Alcohol-related brain damage: not a silent epidemic
Sameer Jauhar, Iain D. Smith

We read with interest the Editorial by Gupta & Warner,1 in which they postulated a possible `silent epidemic of alcohol-related dementia'. We welcome the call for increased awareness, but would make the following points.

First, nosology. The term `alcohol-related dementia' (alcohol-induced persisting dementia in DSM–IV) has generally been superseded in clinical practice by the (more accurate) term `alcohol-related brain damage/injury', incorporated nationally in many countries, including Scotland.2 We were particularly concerned about the authors' exclusion of Korsakoff's syndrome from the aetiology of this entity. The prevailing best synthesis of the evidence on aetiology is the Lishman hypothesis,3 namely that the alcohol amnestic (Korsakoff's) syndrome exists on a spectrum with other forms of alcohol-related brain injury, thiamine depletion injury interacting with alcohol neurotoxicity, resulting in what the authors conceptualise as alcohol-related dementia.

Second, in Scotland, alcohol-related brain damage has been incorporated into health policy and promotion, with statistics – produced by the Information and Statistics Division (ISD) of the Scottish Health Service (available since 1997) – showing increased rates of general hospital admissions over the past 8 years (155 patients identified under age 65 and 99 patients over 65 in 1996–1997 compared with 287 and 185 respectively in 2004–2005) (ISD, personal communication, 2006). There is acknowledgement in Scotland of the effects on both those under and over 65 years, with provision of specific services, distinct from dementia services, recognising the differing needs of this group.

Third, although we accept there is no conclusive evidence on effects of hazardous alcohol use over the life-course in terms of the emergence of a dementia syndrome in old age, we would urge caution in claiming a `silent epidemic'. To date there has been no definitive neuropathological evidence of alcohol being a primary aetiological factor in a dementia syndrome of old age. We would suggest, from clinical experience, that the effects of significant alcohol use in the elderly are better conceptualised as short-term contributory effects on more significant causes of cognitive impairment (e.g. Alzheimer's disease, vascular dementia), in keeping with current thinking.3 This would be seen as a separate process from the spectrum of primary alcohol-related brain damage.

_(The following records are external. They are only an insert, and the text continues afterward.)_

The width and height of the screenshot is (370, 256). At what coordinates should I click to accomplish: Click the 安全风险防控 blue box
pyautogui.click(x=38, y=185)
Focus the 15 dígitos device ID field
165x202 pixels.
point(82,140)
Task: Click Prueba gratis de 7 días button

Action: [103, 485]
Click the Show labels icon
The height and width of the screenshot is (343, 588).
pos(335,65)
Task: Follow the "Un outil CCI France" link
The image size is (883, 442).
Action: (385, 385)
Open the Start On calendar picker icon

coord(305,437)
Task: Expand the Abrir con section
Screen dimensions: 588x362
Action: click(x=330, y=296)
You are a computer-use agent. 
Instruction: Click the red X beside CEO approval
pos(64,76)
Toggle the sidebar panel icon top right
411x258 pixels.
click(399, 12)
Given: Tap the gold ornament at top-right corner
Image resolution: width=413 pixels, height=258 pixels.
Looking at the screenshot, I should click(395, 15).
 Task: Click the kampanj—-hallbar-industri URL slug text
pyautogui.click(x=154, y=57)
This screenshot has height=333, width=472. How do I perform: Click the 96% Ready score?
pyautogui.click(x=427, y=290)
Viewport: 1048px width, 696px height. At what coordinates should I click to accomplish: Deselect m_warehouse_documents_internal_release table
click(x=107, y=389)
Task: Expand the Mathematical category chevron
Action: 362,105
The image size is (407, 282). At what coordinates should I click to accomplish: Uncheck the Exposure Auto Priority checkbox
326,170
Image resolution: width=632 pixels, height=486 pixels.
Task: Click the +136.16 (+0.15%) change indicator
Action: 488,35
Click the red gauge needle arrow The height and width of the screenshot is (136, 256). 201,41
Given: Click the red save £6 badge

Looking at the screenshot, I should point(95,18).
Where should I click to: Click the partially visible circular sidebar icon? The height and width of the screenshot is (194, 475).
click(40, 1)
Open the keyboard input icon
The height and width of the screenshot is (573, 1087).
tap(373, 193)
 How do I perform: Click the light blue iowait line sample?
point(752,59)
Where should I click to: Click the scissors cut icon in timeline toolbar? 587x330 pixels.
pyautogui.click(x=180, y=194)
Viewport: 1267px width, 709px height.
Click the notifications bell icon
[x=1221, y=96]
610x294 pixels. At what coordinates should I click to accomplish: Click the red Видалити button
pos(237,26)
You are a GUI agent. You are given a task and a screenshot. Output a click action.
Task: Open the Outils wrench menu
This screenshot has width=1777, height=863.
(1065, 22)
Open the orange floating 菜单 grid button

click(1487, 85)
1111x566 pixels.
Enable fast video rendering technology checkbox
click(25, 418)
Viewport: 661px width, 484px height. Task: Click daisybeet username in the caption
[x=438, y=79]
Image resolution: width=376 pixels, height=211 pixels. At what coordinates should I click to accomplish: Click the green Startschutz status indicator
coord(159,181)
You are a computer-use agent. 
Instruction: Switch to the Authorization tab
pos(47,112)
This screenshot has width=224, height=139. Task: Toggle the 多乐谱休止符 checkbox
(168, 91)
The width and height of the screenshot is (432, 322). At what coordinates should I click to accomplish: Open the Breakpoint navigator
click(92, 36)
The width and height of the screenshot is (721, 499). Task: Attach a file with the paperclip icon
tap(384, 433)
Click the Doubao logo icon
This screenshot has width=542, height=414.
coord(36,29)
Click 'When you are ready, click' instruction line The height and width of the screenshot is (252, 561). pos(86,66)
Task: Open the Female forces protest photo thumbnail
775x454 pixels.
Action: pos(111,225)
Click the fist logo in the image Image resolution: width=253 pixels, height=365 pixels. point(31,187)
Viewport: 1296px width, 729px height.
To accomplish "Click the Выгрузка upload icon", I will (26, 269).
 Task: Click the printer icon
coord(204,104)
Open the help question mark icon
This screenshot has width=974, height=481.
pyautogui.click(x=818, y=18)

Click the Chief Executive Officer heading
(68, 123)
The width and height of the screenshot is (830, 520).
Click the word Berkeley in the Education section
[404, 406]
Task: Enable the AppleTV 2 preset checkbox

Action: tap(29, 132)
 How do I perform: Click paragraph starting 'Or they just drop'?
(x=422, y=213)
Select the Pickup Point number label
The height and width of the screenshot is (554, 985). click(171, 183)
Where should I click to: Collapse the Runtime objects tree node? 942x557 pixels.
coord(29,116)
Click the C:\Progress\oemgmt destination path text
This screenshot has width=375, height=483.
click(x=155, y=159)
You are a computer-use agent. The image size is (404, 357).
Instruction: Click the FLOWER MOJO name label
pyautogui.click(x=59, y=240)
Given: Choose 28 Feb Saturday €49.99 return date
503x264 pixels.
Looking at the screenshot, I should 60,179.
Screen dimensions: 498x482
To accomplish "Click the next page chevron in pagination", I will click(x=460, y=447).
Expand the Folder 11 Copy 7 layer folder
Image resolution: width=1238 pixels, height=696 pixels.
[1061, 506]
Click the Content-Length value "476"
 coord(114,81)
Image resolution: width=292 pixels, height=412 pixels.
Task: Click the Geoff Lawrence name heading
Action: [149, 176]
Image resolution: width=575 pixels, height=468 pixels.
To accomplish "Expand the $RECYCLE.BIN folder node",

Fourth, the quoted epidemiological studies do not provide clear evidence to suggest that `alcohol-related dementia' will increase at a population level, other than in cohorts with sustained alcohol dependence and poor nutrition. These findings, for those without dependency, are equivocal at best, and do not demonstrate population effects of hazardous drinking on increasing dementia rates. These results illustrate the heterogeneity of alcohol's effects on differing populations, with there being equivalent evidence for moderate drinking having an association with better cognitive function.4

In conclusion, our view would be that the effects of alcohol excess on cognition are heterogeneous in terms of clinical syndrome, and multifactorial in terms of aetiology (including individual susceptibility factors, yet to be determined). The more relevant concept is that of alcohol-related brain damage, where undoubtedly presentations have increased in recent decades, in parallel with rates of alcohol dependency in the UK.